一株中等嗜热土壤芽孢杆菌及其在高温条件下产生物表面活性物质的方法与流程

本发明涉及微生物生物技术领域，特别涉及一种利用从石油污染土壤中分离获得的土壤芽孢杆菌(Brevibacillus agristrain)在高温条件(40～50℃)下产生物表面活性剂的新方法。

背景技术：
：

石油是我国重要的能源之一。目前，我国的油井多处于开采中、后期，多为高黏度原油，增加了开发难度，降低了开采速度。为提高原油开采效率，目前的技术方法之一是向采油井中加入表面活性剂，从而降低石油烃在水溶液的表面张力及界面张力，促进原油的乳化和分散。开采出的原油经三相分离器后产生大量的高温废水(40～50℃)，加入表面活性剂能够促进原油的乳化和分散，将有助于石油烃降解细菌的分解作用。
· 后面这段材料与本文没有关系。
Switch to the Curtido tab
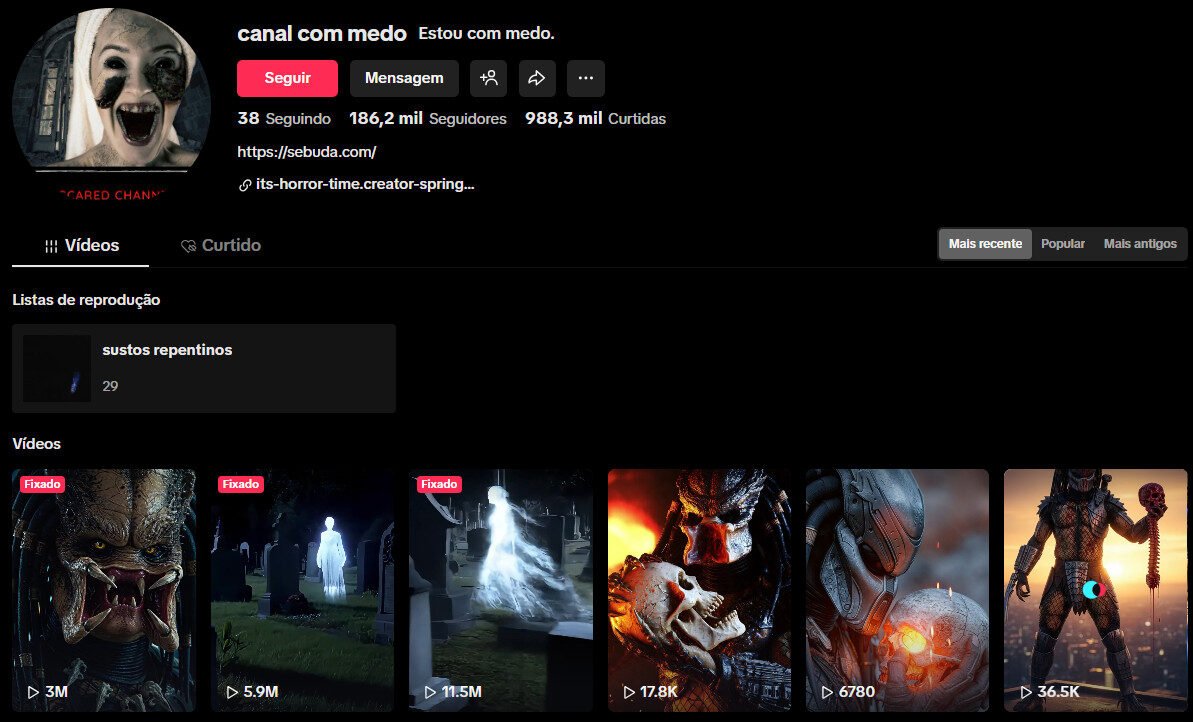This screenshot has width=1193, height=722. (221, 244)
生物表面活性剂是微生物在一定培养条件下，代谢分泌的具有一定表面活性与界面活性，集亲水基与疏水基结构的两亲性化合物。与化学合成的表面活性剂相比，生物表面活性剂具有降低表面张力、稳定乳化液和发泡等相同特性外，还具有化学合成表面活性剂所不具备的无毒，生物降解及生物兼容性等特性，在医药、化妆品、洗涤剂和食品等工业领域具有广阔的应用前景。

本发明从石油污染土壤中分离一株土壤芽孢杆菌(Brevibacillus agri)，采用其可在40～50℃的高温下产生表面活性物质。在产表活淀粉培养基中发酵48小时测得EI为0.59，最佳产表活温度为40℃，该菌株的最适生长温度为45℃，利用该方法产的表面活性物质经红外光谱分析鉴定为脂肽。

本发明从土壤中分离获得一株土壤芽孢杆菌(Brevibacillus agri strain)，利用其在高温(40～50℃)下生产生物表面活性剂，该方法及产生的表面活性剂在高温采油污水处理和原油开采领域具有重要应用意义。

技术实现要素：

(1)本发明提供一种利用土壤芽孢杆菌(Brevibacillus agri strain)在高温(40～50℃)下生产生物表面活性剂的新方法，所用培养基为淀粉培养基。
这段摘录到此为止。